Montana’s temperatures have been rising more than twice the global average, according to government climate data. And Judge Seeley’s decision cited scientific evidence — which went largely unchallenged by the state — linking the warming to the promotion of fossil fuels.
“This gives legal foundation to putting [carbon dioxide] and greenhouse gasses into the mix of analyzing any of the permits,” said Steven Running, a University of Montana climate scientist who won a Nobel Prize for his work on the Intergovernmental Panel for Climate Change and who testified against the state.
The oil, gas, and coal extracted in Montana led to the release of nearly 70 million tons of earth-warming carbon dioxide in 2019, Judge Seeley wrote, more than many major countries with substantially larger populations.
The decision declared Montana “a major emitter of greenhouse gas emissions in the world in absolute terms, in per person terms, and historically,” noting that there is still a “significant quantity of fossil fuels yet to be extracted.”

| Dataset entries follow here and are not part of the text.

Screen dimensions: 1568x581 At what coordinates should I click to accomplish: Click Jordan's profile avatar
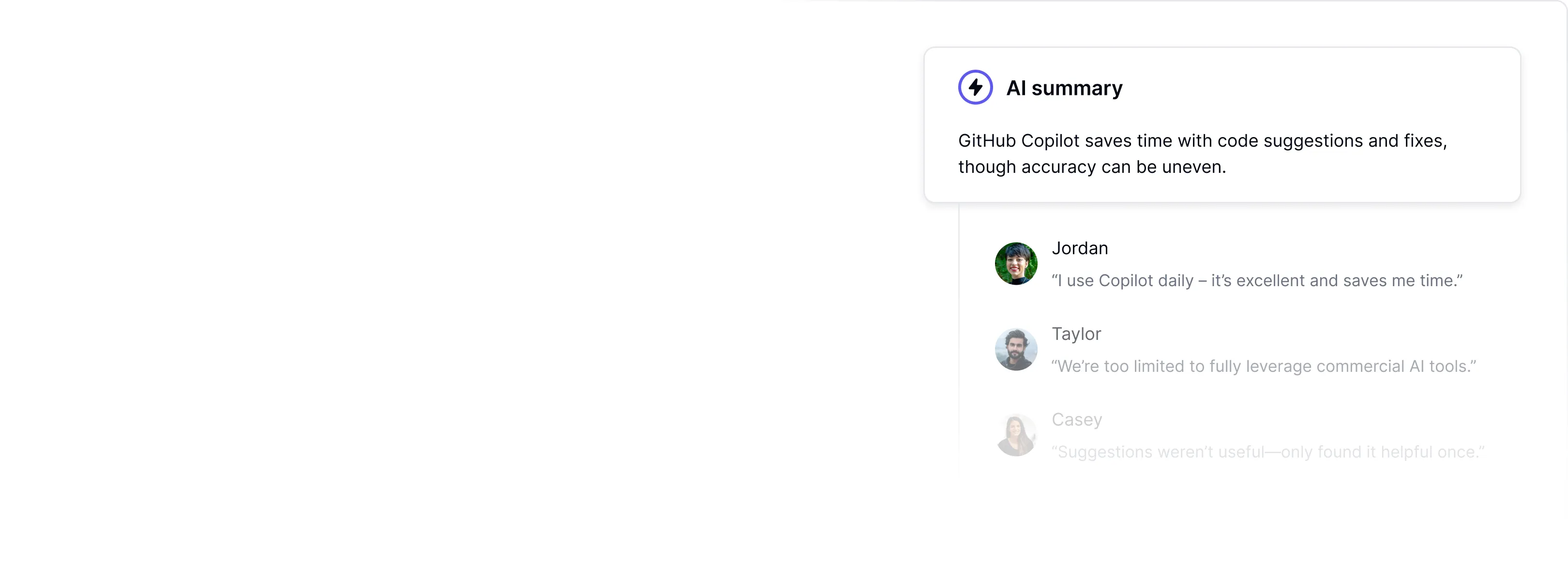click(x=1016, y=264)
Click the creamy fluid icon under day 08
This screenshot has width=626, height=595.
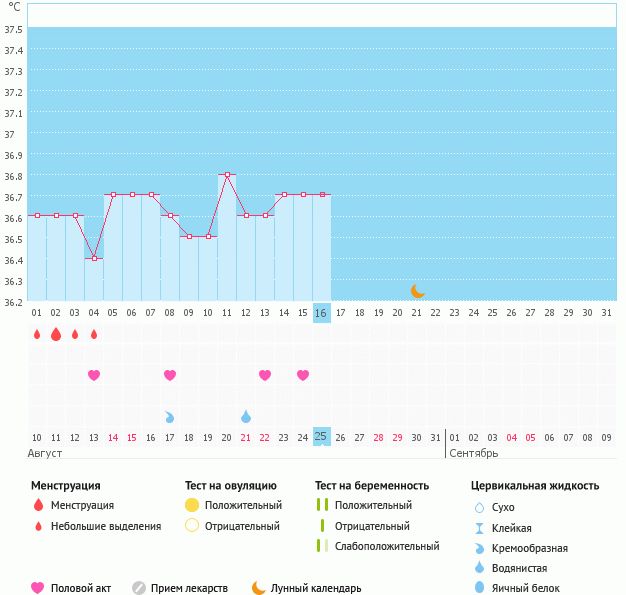170,416
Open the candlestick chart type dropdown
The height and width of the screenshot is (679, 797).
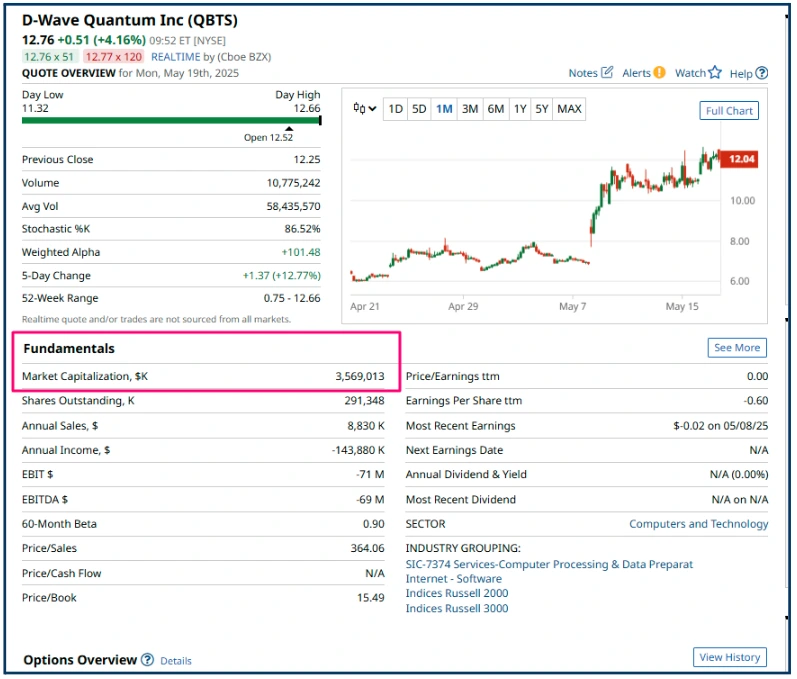click(x=364, y=109)
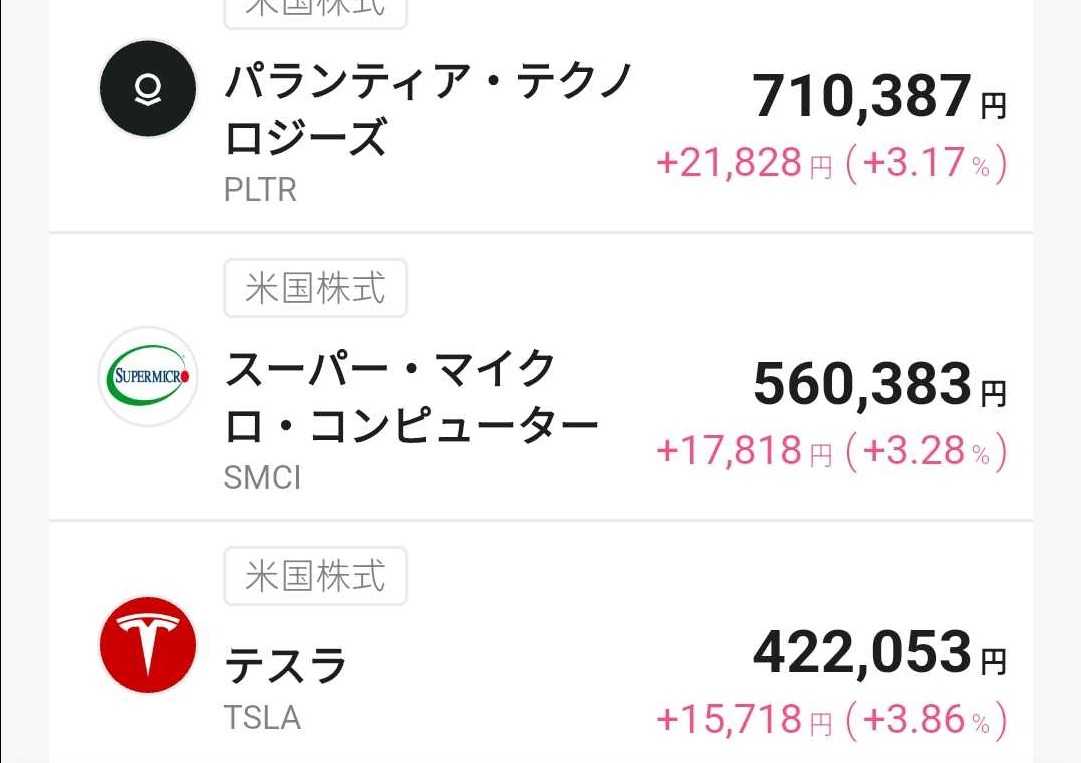Viewport: 1081px width, 763px height.
Task: Click the PLTR ticker symbol
Action: coord(260,189)
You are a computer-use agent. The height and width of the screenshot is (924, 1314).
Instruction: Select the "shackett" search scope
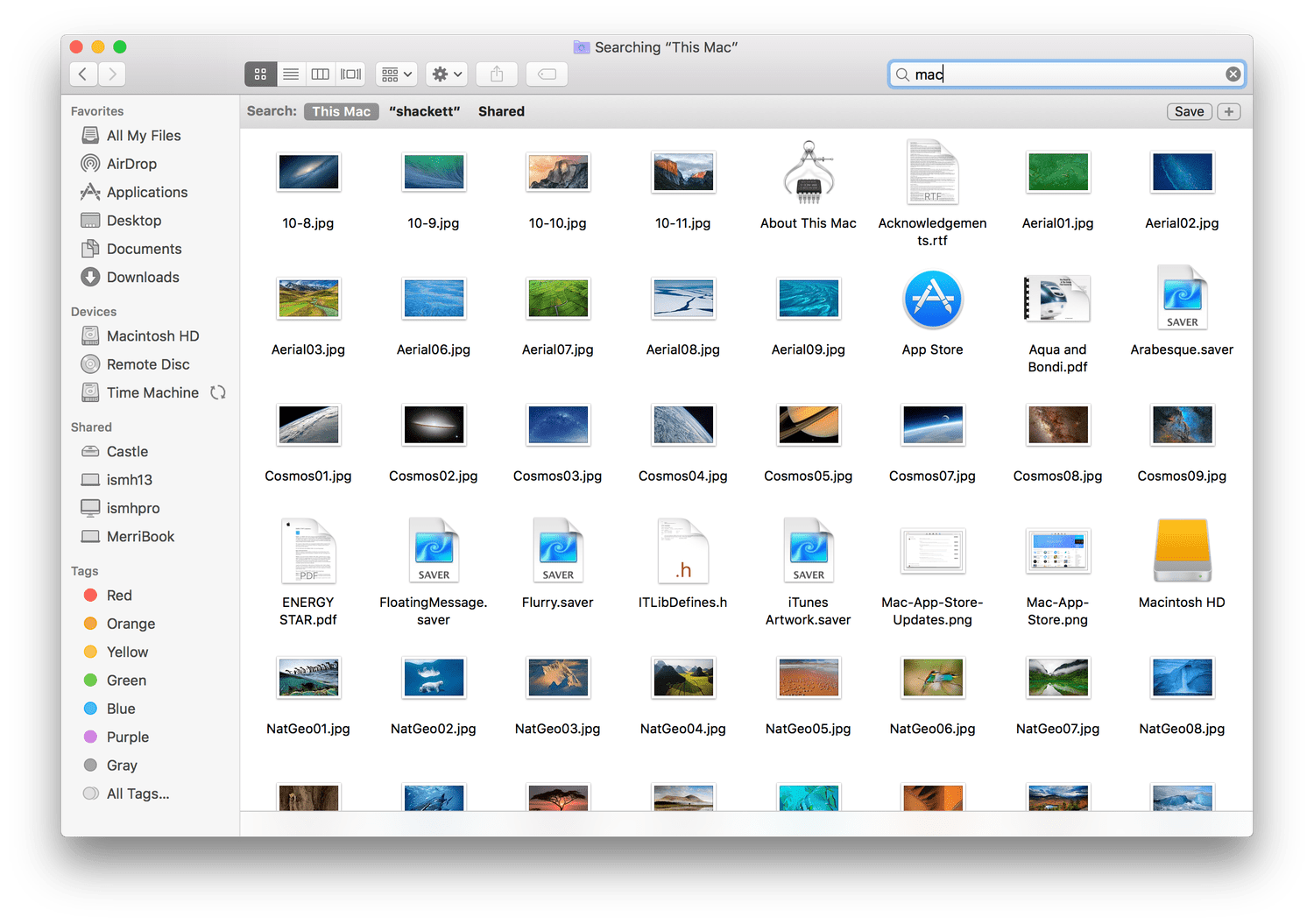point(424,111)
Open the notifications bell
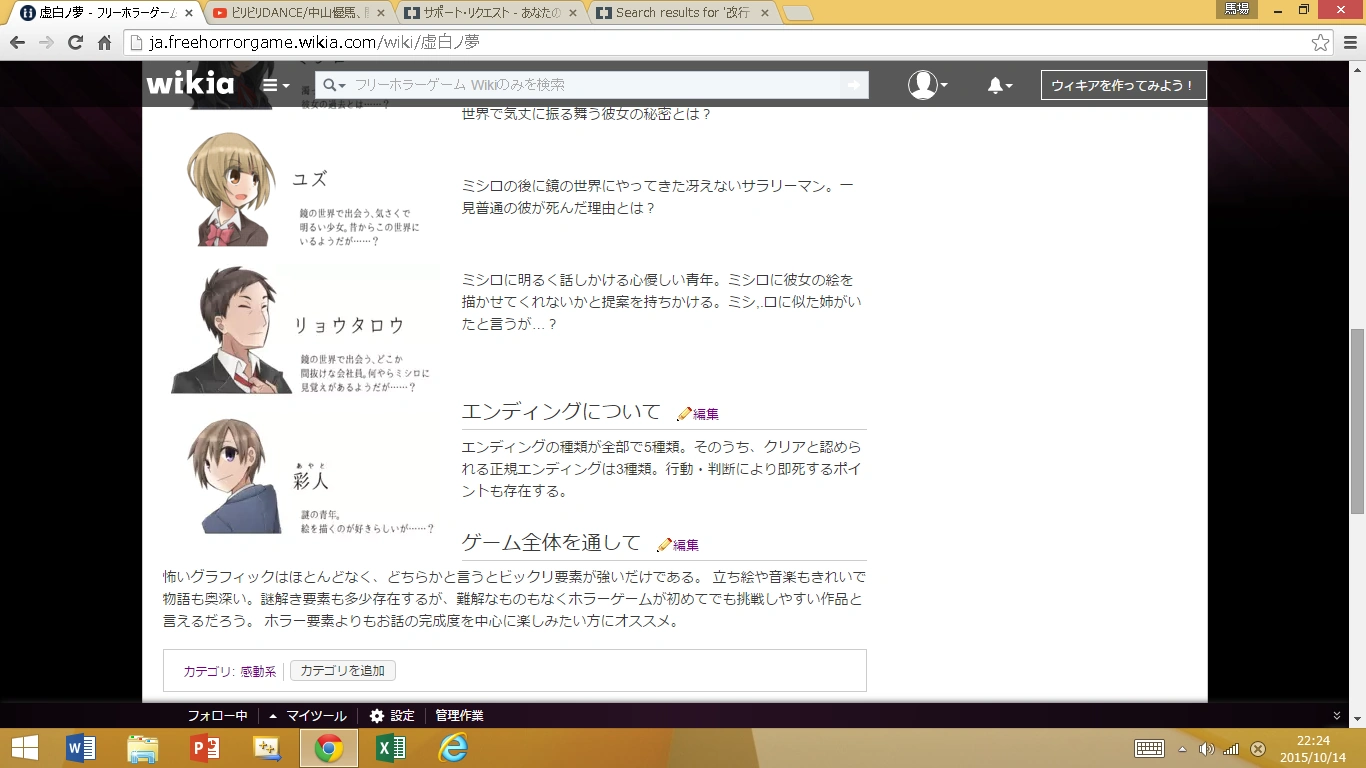This screenshot has height=768, width=1366. [x=999, y=86]
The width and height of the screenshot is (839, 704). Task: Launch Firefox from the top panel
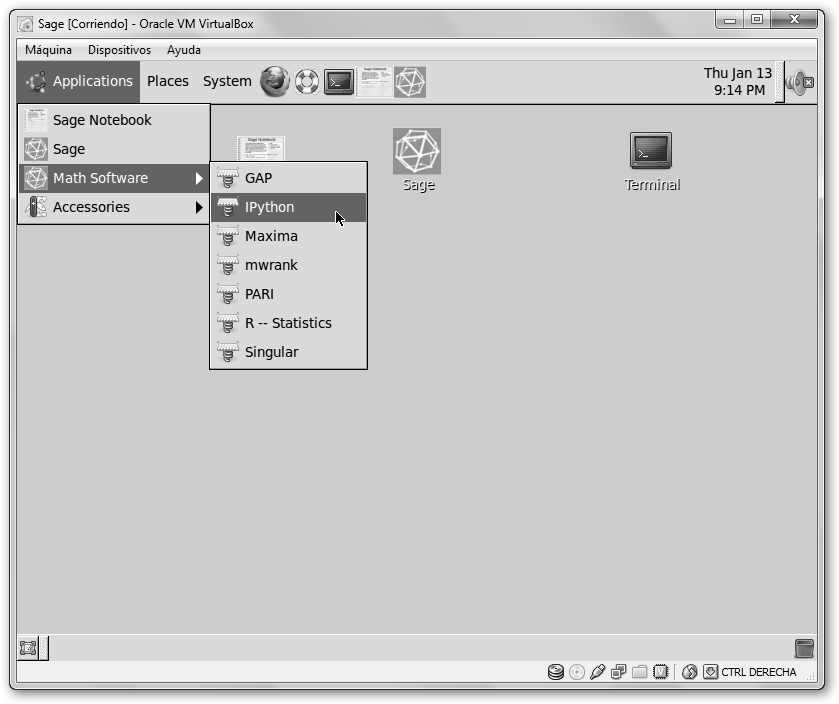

“It’s a validation that none of the old climate denier stuff from 10 years ago was ever put forward,” said Running. “I see the trial as a big step in giving people hope that we’re starting to pay attention. The big global ‘we’.”
The Busse family says they are embracing that hope. But as the state begins its appeal of the case, the brothers say they’re still grappling with the social costs.
“People in my school don’t genuinely believe in climate change,” said Badge Busse, who is entering tenth grade. “I’ll probably be put in like a little box. I probably won’t have that many friends this year.”
Sara Busse, the boys’ mom, says she and her husband Ryan, who’s running for governor, see a bigger lesson for teens everywhere — and their parents.
“We have to be willing to change. And, I mean, if we can’t learn that from our kids, you know, I don’t know who we can learn it from,” she said.
The Busse brothers say the entire experience has motivated them to try to inspire others to take action to protect the wilderness they love.
“Not only is this a big deal for the establishment of our rights, but it’s a big deal for the establishment of climate as a national problem,” said Lander Busse.